In July 2015, the federal government took control of the Entoto Observatory and Research Centre from the ESSS. The Observatory is now subsumed under the Ministry of Science and Technology (MoST). However, the Centre didn’t put the Observatory under any directorate at the MoST. An expert who spoke to EBR on the condition of anonymity says that the Ministry is preparing a legal framework to manage it.
The government plans to expand the programme further and establish an official national space science agency. The next step will be to build a more powerful observatory in the isolated mountains around Lalibela in the Amhara Region, for which USD1 million has already been allocated. In addition to this, Ethiopian engineers have plans to test the country’s first rocket; the goal is to put a satellite in orbit around Earth by 2019/20. In fact, the Observatory signed a memorandum of understanding with the Space Technology and Science Group, a Finland-based satellite development company, to conduct a satellite feasibility study.
Solomon also confirms that he and his colleagues are busy incorporating the Centre into the Ethiopian Aerospace Institute; establishing the Ethiopian Space Science Agency; and preparing the legal frameworks for space science research, application and budget issues. Four space science research centres will also be established throughout the country – in Mekelle, Bahir Dar, Jimma and Adama – all of which will work with their respective nearby universities, according to Solomon.

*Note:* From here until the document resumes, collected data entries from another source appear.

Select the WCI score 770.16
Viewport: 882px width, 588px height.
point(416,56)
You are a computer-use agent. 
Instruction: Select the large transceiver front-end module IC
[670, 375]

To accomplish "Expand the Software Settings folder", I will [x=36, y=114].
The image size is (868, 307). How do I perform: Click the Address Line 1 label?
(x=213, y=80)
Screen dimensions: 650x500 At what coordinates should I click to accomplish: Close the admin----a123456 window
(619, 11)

There are plans to establish the Institute within the next two months, while the Agency will start operations by the end of the current fiscal year. “A budget will be allocated for both the Institute and the Agency starting next fiscal year,” Solomon told EBR. “The Institute focuses on training students in master’s- and PhD-level [coursework] in space science, while the Agency will work on the regulatory part.”

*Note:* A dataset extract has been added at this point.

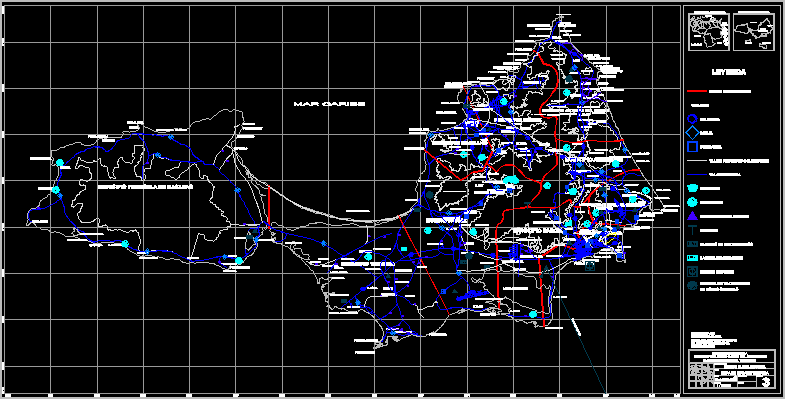785x399 pixels.
Task: Select the T-shaped legend symbol
Action: click(x=692, y=230)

Despite its promise, Ethiopia’s space programme has faced criticism from some sceptics claiming that Ethiopia, still beset by poverty, should focus its efforts on other development goals. They say space science is a luxury for poor countries.
Some critics even go further and explain why the programme shouldn’t be developed in a hasty manner, as the country does not have enough capacity to manage it. “[It] is just a political game to draw the public’s attention,” argues Legesse Wetro (PhD), an astrophysicist who worked for the National Aeronautics and Space Administration (NASA) in the United States for nine years and is currently an associate professor of astrophysics at Addis Ababa University.
His criticism is particularly biting given his prominent role in the field of space science. Legesse was a leader in establishing the ESSS and is currently working with international companies in developing applicable theories, especially in mining. He is internationally renowned for his research on gamma rays, the earth’s magnetic field and pulsars theory. His new pulsar theory was published in the Journal of the International Astronomical Union.
Legesse says his critique is rooted in a pragmatic concern: space science must develop slowly because Ethiopia has limited human resources in the field. “The space programme cannot succeed just because the government wants it. Even those government bodies tasked to run the programme have little know-how on the matter,” he says. “Government might have the willingness and resources but this is also about [having a] deep knowledge of [the issue].”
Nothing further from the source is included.